To honor the community, Congress in 1978 designated May as Asian American and Pacific Islander Heritage Month, according to the U.S. Census, “to coincide with two important milestones in Asian Pacific American history”: the arrival of the first Japanese immigrants to the United States on May 7, 1843, and contributions of Chinese workers to the Transcontinental Railroad, completed May 10, 1869.

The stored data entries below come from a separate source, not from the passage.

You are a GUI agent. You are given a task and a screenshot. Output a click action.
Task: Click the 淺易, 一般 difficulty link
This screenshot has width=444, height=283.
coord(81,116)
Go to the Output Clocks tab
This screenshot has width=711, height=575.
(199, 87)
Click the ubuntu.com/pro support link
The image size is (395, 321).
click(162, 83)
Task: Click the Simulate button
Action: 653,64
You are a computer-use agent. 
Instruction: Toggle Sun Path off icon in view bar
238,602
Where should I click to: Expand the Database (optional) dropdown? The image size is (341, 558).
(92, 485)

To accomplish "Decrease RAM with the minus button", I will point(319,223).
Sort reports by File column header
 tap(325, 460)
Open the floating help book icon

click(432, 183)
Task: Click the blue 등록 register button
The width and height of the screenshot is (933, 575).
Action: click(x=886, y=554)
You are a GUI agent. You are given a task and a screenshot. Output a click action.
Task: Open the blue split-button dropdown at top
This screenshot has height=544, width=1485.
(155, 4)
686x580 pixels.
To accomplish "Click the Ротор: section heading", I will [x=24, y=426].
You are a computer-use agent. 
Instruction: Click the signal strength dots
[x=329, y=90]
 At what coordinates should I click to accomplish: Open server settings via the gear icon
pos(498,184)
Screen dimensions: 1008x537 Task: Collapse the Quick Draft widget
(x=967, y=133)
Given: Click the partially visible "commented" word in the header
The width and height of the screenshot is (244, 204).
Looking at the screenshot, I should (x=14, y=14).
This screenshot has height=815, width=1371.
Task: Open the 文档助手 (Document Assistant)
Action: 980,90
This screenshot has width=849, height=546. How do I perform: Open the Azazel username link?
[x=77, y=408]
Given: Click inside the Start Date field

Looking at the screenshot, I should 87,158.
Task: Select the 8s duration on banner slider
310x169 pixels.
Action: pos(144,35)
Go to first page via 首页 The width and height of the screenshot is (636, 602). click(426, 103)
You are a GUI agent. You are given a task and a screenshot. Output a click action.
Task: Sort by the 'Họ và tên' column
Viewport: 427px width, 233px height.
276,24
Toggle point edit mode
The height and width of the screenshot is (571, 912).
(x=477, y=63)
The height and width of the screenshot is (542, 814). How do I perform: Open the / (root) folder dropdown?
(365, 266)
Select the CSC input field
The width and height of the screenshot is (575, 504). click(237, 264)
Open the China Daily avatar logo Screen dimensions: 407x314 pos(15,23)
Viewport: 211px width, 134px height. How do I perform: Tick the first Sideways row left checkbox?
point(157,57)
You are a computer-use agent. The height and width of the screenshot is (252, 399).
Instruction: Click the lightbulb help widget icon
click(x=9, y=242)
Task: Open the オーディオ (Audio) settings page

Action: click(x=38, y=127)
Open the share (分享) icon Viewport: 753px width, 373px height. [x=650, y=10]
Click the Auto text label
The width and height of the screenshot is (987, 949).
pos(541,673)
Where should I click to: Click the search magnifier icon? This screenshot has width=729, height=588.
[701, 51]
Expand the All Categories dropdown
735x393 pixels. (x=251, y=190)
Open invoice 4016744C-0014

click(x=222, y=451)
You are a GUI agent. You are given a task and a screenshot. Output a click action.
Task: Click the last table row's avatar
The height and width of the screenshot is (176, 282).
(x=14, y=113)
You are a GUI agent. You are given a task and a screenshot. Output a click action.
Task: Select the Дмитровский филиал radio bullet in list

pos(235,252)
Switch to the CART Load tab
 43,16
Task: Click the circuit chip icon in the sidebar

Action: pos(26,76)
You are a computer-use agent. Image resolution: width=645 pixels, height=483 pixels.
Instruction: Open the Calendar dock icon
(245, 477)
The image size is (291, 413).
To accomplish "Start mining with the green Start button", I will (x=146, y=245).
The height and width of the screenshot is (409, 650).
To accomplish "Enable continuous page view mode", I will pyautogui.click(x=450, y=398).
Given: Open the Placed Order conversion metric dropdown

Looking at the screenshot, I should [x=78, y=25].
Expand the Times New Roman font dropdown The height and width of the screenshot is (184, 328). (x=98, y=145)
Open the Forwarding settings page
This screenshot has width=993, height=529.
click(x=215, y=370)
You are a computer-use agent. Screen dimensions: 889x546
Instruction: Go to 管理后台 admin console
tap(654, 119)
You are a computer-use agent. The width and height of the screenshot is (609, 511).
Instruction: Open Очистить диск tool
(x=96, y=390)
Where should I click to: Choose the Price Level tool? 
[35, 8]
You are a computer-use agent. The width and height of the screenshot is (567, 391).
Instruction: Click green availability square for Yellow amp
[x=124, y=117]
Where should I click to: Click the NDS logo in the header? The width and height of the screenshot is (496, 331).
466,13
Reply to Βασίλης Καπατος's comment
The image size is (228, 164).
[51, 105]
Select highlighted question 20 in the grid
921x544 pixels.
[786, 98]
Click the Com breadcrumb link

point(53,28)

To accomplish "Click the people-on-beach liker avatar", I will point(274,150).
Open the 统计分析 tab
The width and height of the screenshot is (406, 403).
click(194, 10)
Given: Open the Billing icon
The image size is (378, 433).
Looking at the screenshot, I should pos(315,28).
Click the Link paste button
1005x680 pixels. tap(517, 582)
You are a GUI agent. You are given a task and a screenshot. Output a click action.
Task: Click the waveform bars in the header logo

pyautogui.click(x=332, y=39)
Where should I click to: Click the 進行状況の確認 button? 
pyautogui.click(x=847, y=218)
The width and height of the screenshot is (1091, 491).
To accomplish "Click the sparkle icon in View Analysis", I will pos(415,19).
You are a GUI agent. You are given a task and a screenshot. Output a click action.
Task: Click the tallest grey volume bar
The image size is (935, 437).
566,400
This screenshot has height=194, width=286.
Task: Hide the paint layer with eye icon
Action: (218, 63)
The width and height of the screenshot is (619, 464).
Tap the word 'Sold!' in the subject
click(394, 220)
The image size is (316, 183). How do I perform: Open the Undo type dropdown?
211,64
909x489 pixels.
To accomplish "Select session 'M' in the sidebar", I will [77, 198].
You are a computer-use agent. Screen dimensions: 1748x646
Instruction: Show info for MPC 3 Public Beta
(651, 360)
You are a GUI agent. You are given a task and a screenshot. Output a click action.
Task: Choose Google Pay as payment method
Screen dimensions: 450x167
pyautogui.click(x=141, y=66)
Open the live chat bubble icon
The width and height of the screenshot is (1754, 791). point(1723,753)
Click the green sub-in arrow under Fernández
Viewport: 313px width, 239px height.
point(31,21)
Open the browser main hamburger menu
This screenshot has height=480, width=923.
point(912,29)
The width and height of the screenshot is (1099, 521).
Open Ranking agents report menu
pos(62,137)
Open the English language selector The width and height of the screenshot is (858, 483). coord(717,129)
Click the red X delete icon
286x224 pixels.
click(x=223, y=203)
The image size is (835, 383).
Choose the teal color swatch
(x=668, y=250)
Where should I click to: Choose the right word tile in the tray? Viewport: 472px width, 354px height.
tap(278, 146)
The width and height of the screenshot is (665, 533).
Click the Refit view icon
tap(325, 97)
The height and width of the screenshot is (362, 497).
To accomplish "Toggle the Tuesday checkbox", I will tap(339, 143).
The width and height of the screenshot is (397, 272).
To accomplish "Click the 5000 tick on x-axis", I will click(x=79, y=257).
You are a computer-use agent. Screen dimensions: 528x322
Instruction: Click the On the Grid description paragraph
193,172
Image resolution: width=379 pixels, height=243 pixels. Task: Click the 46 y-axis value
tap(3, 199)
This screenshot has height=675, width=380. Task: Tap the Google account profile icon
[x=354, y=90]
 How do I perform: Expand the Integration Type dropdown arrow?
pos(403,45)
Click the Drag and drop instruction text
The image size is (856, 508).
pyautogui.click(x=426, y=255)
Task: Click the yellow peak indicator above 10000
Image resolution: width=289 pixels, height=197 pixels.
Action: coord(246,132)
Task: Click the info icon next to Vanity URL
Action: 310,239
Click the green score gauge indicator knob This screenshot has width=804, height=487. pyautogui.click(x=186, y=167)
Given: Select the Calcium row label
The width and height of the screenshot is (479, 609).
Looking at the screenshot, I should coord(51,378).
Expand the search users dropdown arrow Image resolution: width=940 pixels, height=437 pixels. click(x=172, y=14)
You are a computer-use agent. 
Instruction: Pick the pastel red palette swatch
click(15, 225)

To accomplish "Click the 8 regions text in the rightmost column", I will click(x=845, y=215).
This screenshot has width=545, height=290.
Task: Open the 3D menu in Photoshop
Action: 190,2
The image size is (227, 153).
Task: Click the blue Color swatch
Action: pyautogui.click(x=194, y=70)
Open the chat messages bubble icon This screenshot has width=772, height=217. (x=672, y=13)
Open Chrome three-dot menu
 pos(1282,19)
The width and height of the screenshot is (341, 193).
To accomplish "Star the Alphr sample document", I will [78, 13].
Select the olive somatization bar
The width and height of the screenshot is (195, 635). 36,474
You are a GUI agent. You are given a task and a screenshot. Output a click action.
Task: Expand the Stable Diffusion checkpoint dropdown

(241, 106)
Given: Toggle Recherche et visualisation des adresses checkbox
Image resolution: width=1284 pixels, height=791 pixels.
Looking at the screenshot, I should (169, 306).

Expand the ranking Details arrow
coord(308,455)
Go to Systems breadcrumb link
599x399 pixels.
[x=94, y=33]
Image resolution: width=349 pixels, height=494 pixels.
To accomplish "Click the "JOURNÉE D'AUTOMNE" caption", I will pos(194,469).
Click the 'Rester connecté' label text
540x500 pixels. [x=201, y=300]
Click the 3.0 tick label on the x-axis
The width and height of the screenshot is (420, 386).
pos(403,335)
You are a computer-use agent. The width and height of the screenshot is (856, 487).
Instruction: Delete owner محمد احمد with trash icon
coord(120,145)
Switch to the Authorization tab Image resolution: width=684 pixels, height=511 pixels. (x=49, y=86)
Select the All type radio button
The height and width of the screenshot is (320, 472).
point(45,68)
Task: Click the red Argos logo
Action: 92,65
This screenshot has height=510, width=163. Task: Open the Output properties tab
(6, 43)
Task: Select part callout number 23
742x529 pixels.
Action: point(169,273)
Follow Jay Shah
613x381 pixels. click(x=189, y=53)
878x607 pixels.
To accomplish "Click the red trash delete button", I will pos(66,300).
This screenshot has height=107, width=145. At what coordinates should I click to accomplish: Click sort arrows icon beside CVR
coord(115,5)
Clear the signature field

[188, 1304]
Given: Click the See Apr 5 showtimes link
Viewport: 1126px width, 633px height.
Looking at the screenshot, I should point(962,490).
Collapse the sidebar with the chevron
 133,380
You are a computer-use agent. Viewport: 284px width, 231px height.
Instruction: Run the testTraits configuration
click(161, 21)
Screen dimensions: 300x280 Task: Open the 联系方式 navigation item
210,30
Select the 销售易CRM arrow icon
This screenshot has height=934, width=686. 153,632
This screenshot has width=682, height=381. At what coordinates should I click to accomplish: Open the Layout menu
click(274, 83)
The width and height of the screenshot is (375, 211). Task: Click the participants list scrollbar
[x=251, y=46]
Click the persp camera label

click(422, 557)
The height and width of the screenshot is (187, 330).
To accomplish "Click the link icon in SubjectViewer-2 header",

Our diversity is lovingly displayed in our dishes. When I first dated my future husband, we bonded over cooking, fusing our mothers’ recipes for the meatball entree lion’s head (shīzitóu or 獅子頭). This was the first of many compromises we made after he asked which of our mothers cooked better. We both may be Chinese, but he and his family hail from Hong Kong, while I was born in Memphis to parents from Hunan, China, and Taipei, Taiwan. His palate is a little sweeter, mine a little spicier. His question could have easily led to our first fight, if we couldn’t agree that our moms’ cooking styles were special in their own ways.

Writer Marian Liu toasted with boba at her wedding.
Writer Marian Liu toasted with boba at her wedding.
Liu has been making wontons — and dumplings — on a regular basis during the pandemic. She learned how to make and fold them from her mother.
Liu has been making wontons — and dumplings — on a regular basis during the pandemic. She learned how to make and fold them from her mother.

LEFT: Writer Marian Liu toasted with boba at her wedding. (Orange Turtle Photography) RIGHT: Liu has been making wontons — and dumplings — on a regular basis during the pandemic. She learned how to make and fold them from her mother. (Marian Liu/The Washington Post)

Food has also been a source of my community’s pride and pain, how many of us introduced others to our culture and how we first felt different in that “lunchbox moment.” When I was little, I would have given anything to transform my mom’s home-cooked meal of dumplings into Lunchables and Doritos. This sad thought lingered when I started to work and the smell of my leftovers escaped the microwave.

[Do you have questions about Asian cooking? Ask Martin Yan and other experts]

“Those childhood memories are very embarrassing but very humbling,” said Jo Koy, a Filipino American comedian, who recalled how his mom would pack Filipino food for lunch in a Cool Whip container. “My mom was the original recycler. So she didn’t throw away anything that had a lid. … Of course, I’m going to be embarrassed, but I also had to eat lunch.”

Food is also how we are exoticized. Not too long ago, “Fear Factor” dared contestants to eat the Chinese delicacy thousand-year-old egg (pídàn or 皮蛋), something my mom would serve with breakfast.

“The ingredients in these dishes were by far not trendy nor sexy growing up,” said Christine Ha, a Vietnamese American chef in Houston, the first blind contestant on the Fox show “MasterChef” and the 2012 winner. “It was a lot of food that was odds and ends of animals and things that didn’t really smell great, like fish sauce.” For her, it was comfort food, even though she was “embarrassed about bringing it to school. But as I turned into a young adult, I really missed those flavors that reminded me of my mom’s table and kitchen.”